Method the block uses to calculate the valve flow area. To learn more, see Orifice Parameterizations.

Position of the spool travel member when the valve is fully open. The default value represents a zero-lapped system. A positive, nonzero value represents an underlapped, or partially closed, system. A negative, nonzero value represents an overlapped system where the valve remains open over a range of displacements.

Spool offset at the maximum valve opened area.

Dependencies

To enable this parameter, set Orifice parametrization to Linear - area vs. spool travel.

Maximum valve area experienced during simulation.

Dependencies

To enable this parameter, set Orifice parametrization to Linear - area vs. spool travel.

Sum of all gaps when the valve is in the fully closed position. The block maintains any area smaller than this value at the specified leakage area. This parameter contributes to numerical stability by maintaining continuity in the flow.

Dependencies

To enable this parameter, set Orifice parametrization to Linear - area vs. spool travel.

Vector of control member travel distances. A positive value opens the valve. The values in this vector correspond one-to-one to values in the Orifice area vector parameter. The values must ascend from 0. The block interpolates the points linearly.

Dependencies

To enable this parameter, set Orifice parametrization to Tabulated data - Area vs. spool travel.

Vector of valve area values for the tabular parametrization of opening area. The values in this vector correspond one-to-one with the elements in the Spool travel vector parameter. The first element of this vector is the leakage area, and the last element is the maximum valve area. The block interpolates the points linearly.

Dependencies

To enable this parameter, set Orifice parametrization to Tabulated data - Area vs. spool travel.

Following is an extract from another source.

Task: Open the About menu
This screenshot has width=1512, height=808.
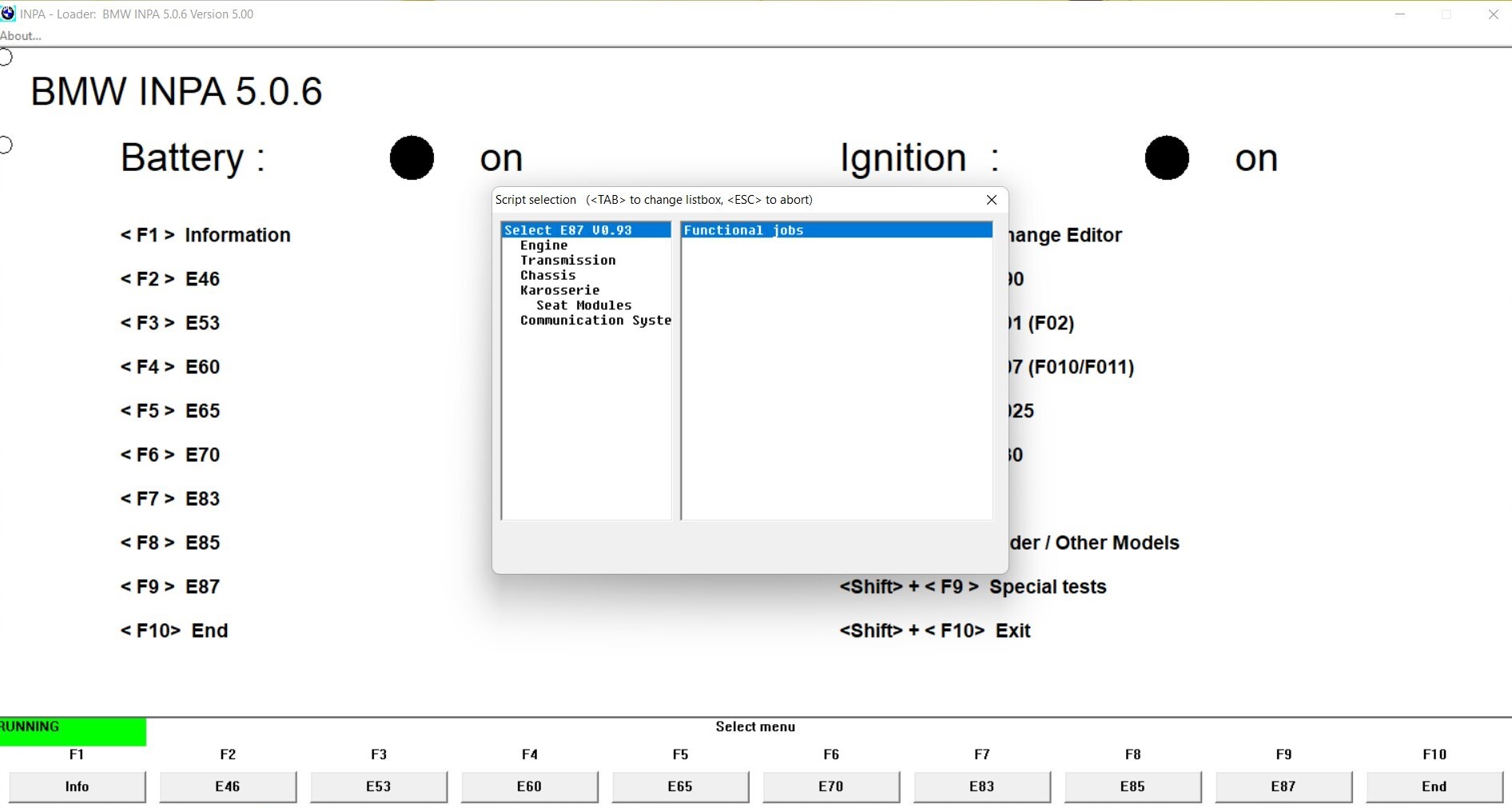Action: coord(21,36)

Vector of control member travel distances. The spool travel vector forms an independent axis with the Pressure drop vector, dp parameter for the 3-D dependent Volumetric flow rate table, q(ds,dp) parameter. A positive displacement corresponds to valve opening. The values ascend from 0. The block interpolates the points linearly.

Dependencies

To enable this parameter, set Orifice parametrization to Tabulated data - Volumetric flow rate vs. spool travel and pressure drop.

Vector of pressure drop values for the volumetric flow rate. The pressure drop vector forms an independent axis with the Spool travel vector, ds parameter for the 3-D dependent Volumetric flow rate table, q(ds,dp) parameter. The values must be positive and ascending. The block interpolates the points linearly

Dependencies

To enable this parameter, set Orifice parametrization to Tabulated data -Volumetric flow rate vs. spool travel and pressure drop.

M-by-N matrix of volumetric flow rates based on independent values of pressure drop and spool travel distance. M and N are the sizes of the correlated vectors:

  • M is the number of elements in the Spool travel vector, ds parameter.

  • N is the number of elements in the Pressure drop vector, dp parameter.

Dependencies

To enable this parameter, set Orifice parametrization to Tabulated data - Volumetric flow rate vs. spool travel and pressure drop.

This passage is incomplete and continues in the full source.